China's PMI spooks Australian economic experts

Australian experts have expressed alarm over a detail in fresh data out of China, warning the economic fallout of coronavirus will be ‘huge’.

The PMI – purchasing managers’ index – measures economic trends and business sentiment among the manufacturing and service sectors, and is generally an indicator of business activity.

And given that coronavirus has brought China, or the ‘world’s factory’, to a standstill, a fall in China’s PMI has been expected.

But the extent of its fall had not been anticipated by economists – and it’s got some Australian experts worried.

What does this mean for Australia?

Australia’s economy is closely tied with China’s. In essence, if China sneezes, Australia tends to catch a cold.

“China is Australia’s largest trading partner so its health is important to Australian exporters and importers,” explained CommSec chief economist Craig James.

Independent economist Stephen Koukoulas told Yahoo Finance: “If the number is a true reflection of the Chinese economy, and it is not a statistical blip, then the fallout for Australia will be huge.

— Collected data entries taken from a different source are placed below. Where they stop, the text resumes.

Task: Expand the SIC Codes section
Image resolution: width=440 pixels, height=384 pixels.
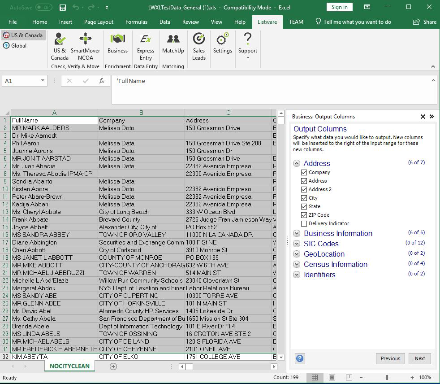Action: tap(297, 244)
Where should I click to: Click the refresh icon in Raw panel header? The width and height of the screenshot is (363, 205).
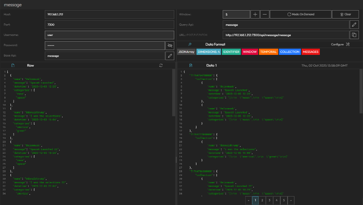click(x=161, y=65)
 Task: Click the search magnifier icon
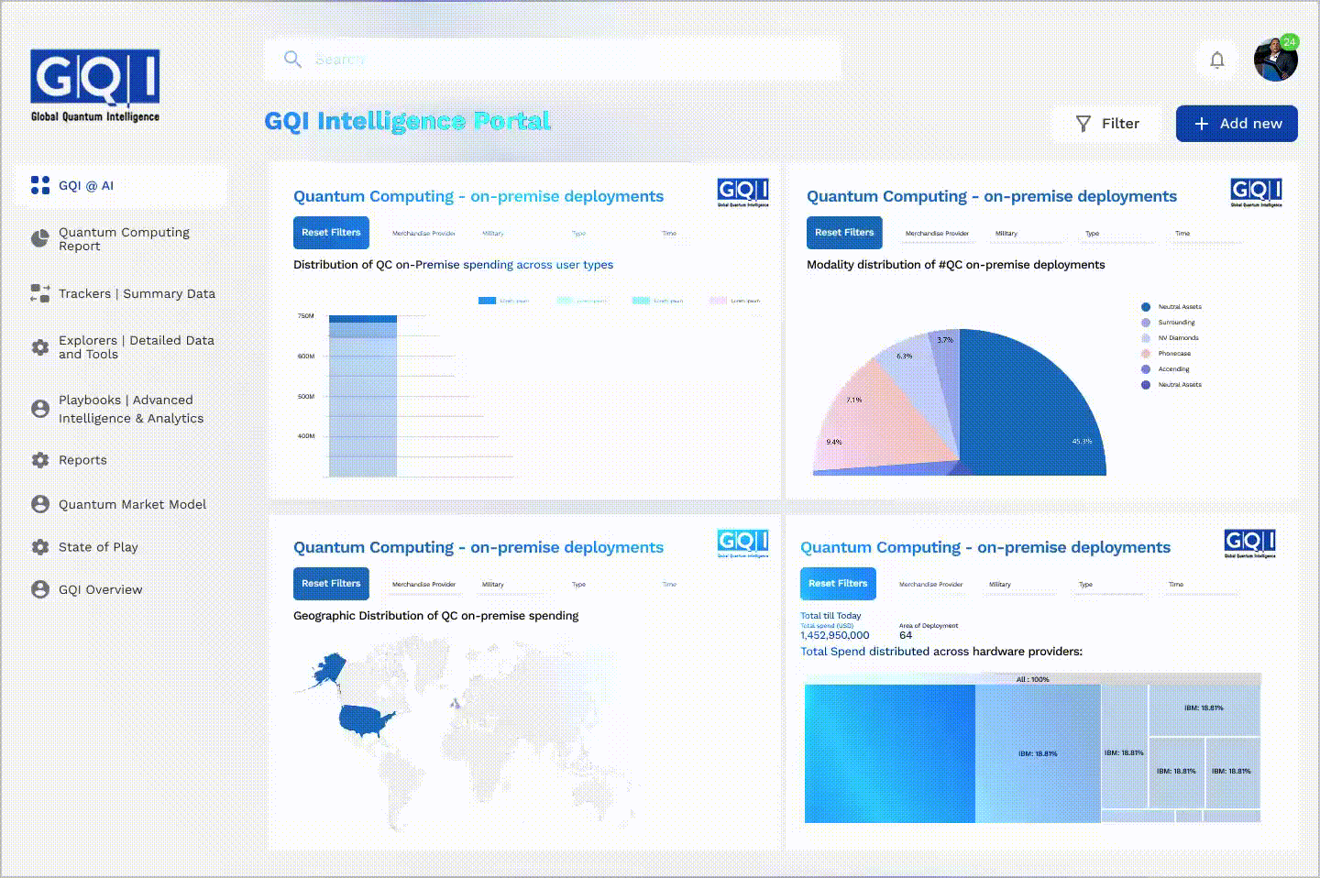click(292, 60)
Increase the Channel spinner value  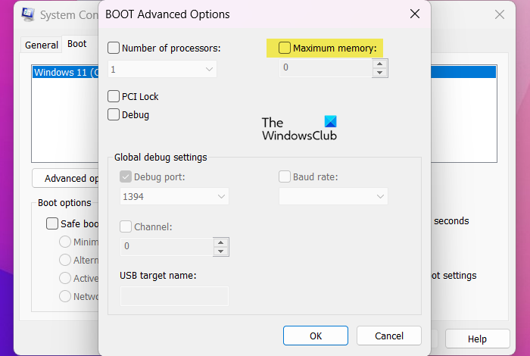[x=220, y=242]
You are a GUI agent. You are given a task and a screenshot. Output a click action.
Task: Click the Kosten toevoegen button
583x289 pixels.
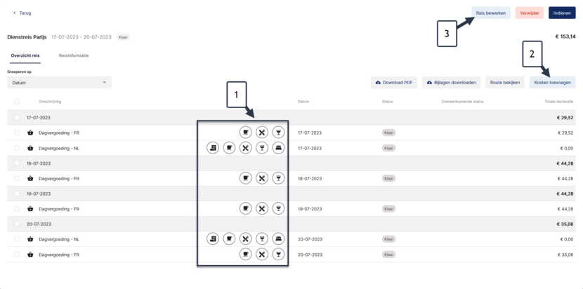click(x=553, y=83)
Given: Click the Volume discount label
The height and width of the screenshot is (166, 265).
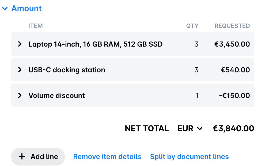Looking at the screenshot, I should (x=57, y=96).
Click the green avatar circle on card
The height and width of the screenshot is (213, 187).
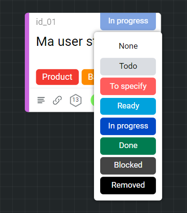(93, 100)
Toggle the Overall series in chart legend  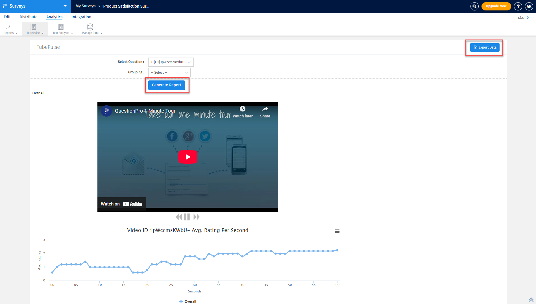coord(188,301)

“China takes around one-third of Australia’s exports and the effects through the rest of Asia and the world will feed back to the other two-thirds.”

Burman Invest chief investment officer Julia Lee said Australia would be directly impacted by China’s weaker manufacturing figures in several ways.

“Australians can expect to see weak consumer confidence, weak business investment, falling interest rates, lower Australian dollar, and loss in jobs.”

Australia’s employment market is already struggling: January saw another 31,000 Aussies out of a job.

JP Morgan Asset Management global market strategist Kerry Craig said the drop was higher than experts had anticipated.

“It was expected that the figure would decline but the magnitude of the fall is larger than expected. The consensus figure from FactSet was for a reading closer to 45, but instead the final reading was 35.7,” he said.

“China accounts for approximately 30 per cent of global economic growth, however the ramifications for Australia are perhaps higher than other developed economies because of our reliance on trade with China.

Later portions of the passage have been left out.